Y fueron Pedro y Juan hasta allí para ver qué había sucedido. Pero sólo Juan, el discípulo amado, el de las confidencias al costado de su Señor, el de las fidelidades al pie de la cruz, el heredero y acogedor de la mismísima Madre de su Maestro… sólo él  como nos dice el evangelio, “vio y creyó” (Jn 20,8). La primera lectura de la misa de este día de pascua nos dice cómo los discípulos –Pedro en este caso– fueron los testigos de un acontecimiento: “nosotros somos testi­gos” (Hch 10,39). Sí ellos vieron el desenlace de un drama inimaginable: Jesús y lo que hizo en su paso haciendo el bien entre nosotros.

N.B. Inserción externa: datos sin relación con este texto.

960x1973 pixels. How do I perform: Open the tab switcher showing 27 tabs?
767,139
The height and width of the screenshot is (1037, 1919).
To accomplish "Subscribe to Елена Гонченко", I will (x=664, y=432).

Como en la mañana primera, Dios vuelve a pasar por nuestro caos para llenarlo de armonía, revistiendo nuevamente de bondad y belleza lo que sus labios creadores de nuevo pronuncian con palabra de eternidad que hermosea. Al unirnos a la alegría, al aleluya, al albricias de toda la creación y de todos los creyentes, también nosotros queremos ser testigos de su paso entre nosotros, de su paso siempre bondadoso y embellecedor. Y ¿qué debemos testificar? Pues lo que la misma Pascua pro­clama y canta: que la luz vence a la sombra, y la paz a la guerra, que el amor vence al odio… porque Jesús ha resucitado. Quiera Él hacernos ver, y constituirnos en testigos de ello, que todos los enemi­gos del hombre incluyendo a la misma muerte, no tienen ya en nuestra tierra la última palabra. Y que estamos llamados a cantar y a contar este mi­lagro, esta maravillosa in­tervención de nuestro Dios. En medio de todos nuestros dra­mas y dificultades, ha su­cedido algo, ha ocurrido algo, que ha modificado en nuestra historia todos los fatalismos que nos acorralan y atenazan: Jesús resucitado. Sí, vaya­mos al sepulcro, a ese en el que tantas veces quedan sepultadas nuestras esperanzas y alegrías, nuestra fe y nuestro amor, y veamos cómo Dios quiere resucitar­nos, quitar las losas de nuestras muertes, para susurrar en nosotros y entre nosotros una palabra de vida, sin fin, verdadera. Jesús ha re­sucitado. Vuelve la vida. El himno de esta alegría no tiene ninguna fuga en su tocata, sino un eterno regalo que nos permite volver a nacer poniendo en los labios y en el alma el aleluya.

Estamos de alborada con un alba inmensamente blanca. Que deje Magdalena sus llantos, que no siga Tomás con sus dudas, que Pedro y Juan no se paren en la carrera. Jesús ha resucitado de veras. Con María y con los santos, nos alegramos por la victoria del Resucitado que inmerecidamente nos regala. Queridos amigos y hermanos, feliz Pascua.